2016年12月28日 星期三

Machine Learning Cheatsheet

機器學習常用的cheatsheets方便快速複習程式工具。
透過python可以加速很多的操作流程,另外也有附上許多的相關資料分析工具。
來源:http://www.kdnuggets.com/2015/07/good-data-science-machine-learning-cheat-sheets.html


Cheat sheets for Python: 
Python is a popular choice for beginners, yet still powerful enough to back some of the world’s most popular products and applications. It's design makes the programming experience feel almost as natural as writing in English. Python basics or Python Debugger cheatsheets for beginners covers important syntax to get started. Community-provided libraries such as numpy, scipy, sci-kit and pandas are highly relied on and the NumPy/SciPy/Pandas Cheat Sheet provides a quick refresher to these. 

Cheat sheets for R: 
The R's ecosystem has been expanding so much that a lot of referencing is needed. The R Reference Card covers most of the R world in few pages.The Rstudio has also published a series of cheatsheets to make it easier for the R community. The data visualization with ggplot2 seems to be a favorite as it helps when you are working on creating graphs of your results. 

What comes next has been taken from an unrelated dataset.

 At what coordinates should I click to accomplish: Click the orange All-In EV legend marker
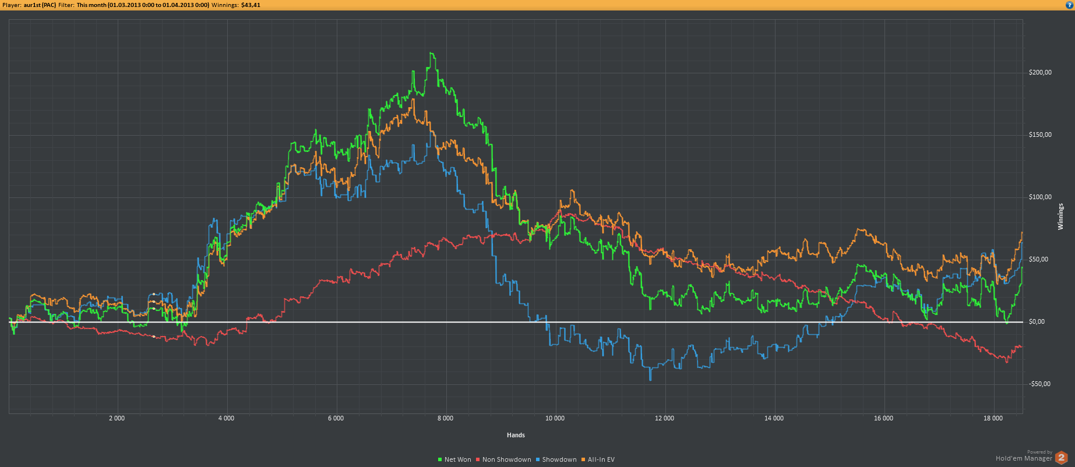(583, 460)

Cheat sheets for MySQL & SQL: 
For a data scientist basics of SQL are as important as any other language as well. Both PIG and Hive Query Language are closely associated with SQL- the original Structured Query Language. SQL cheatsheets provide a 5 minute quick guide to learning it and then you may explore Hive & MySQL!

Cheat sheets for Spark: 
Apache Spark is an engine for large-scale data processing. For certain applications, such as iterative machine learning, Spark can be up to 100x faster than Hadoop (using MapReduce). The essentials of Apache Spark cheatsheet explains its place in the big data ecosystem, walks through setup and creation of a basic Spark application, and explains commonly used actions and operations.

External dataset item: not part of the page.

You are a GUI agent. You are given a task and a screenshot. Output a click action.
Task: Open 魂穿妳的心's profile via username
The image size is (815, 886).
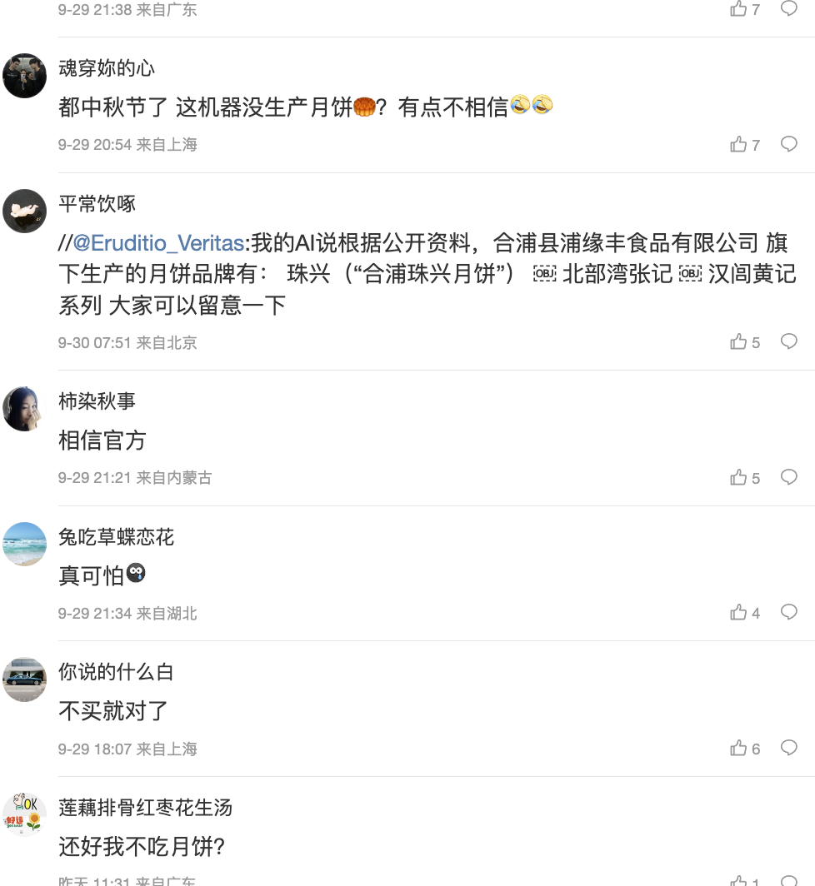click(x=106, y=68)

Cheat sheets for Hadoop & Hive: 
Hadoop emerged as an untraditional tool to solve what was thought to be unsolvable by providing an open source software framework for the parallel processing of massive amounts of data. Explore the Hadoop cheatsheets to find out Useful commands when using Hadoop on the command line. A combination of SQL & Hive functions is another one to check out.

Cheat sheets for Machine learning: 
We often find ourselves spending time thinking which algorithm is best? And then go back to our big books for reference! These cheat sheets gives an idea about both the nature of your data and the problem you're working to address, and then suggests an algorithm for you to try.

Cheat sheets for Django : 
Django is a free and open source web application framework, written in Python. If you are new to Django, you can go over these cheatsheets and brainstorm quick concepts and dive in each one to a deeper level.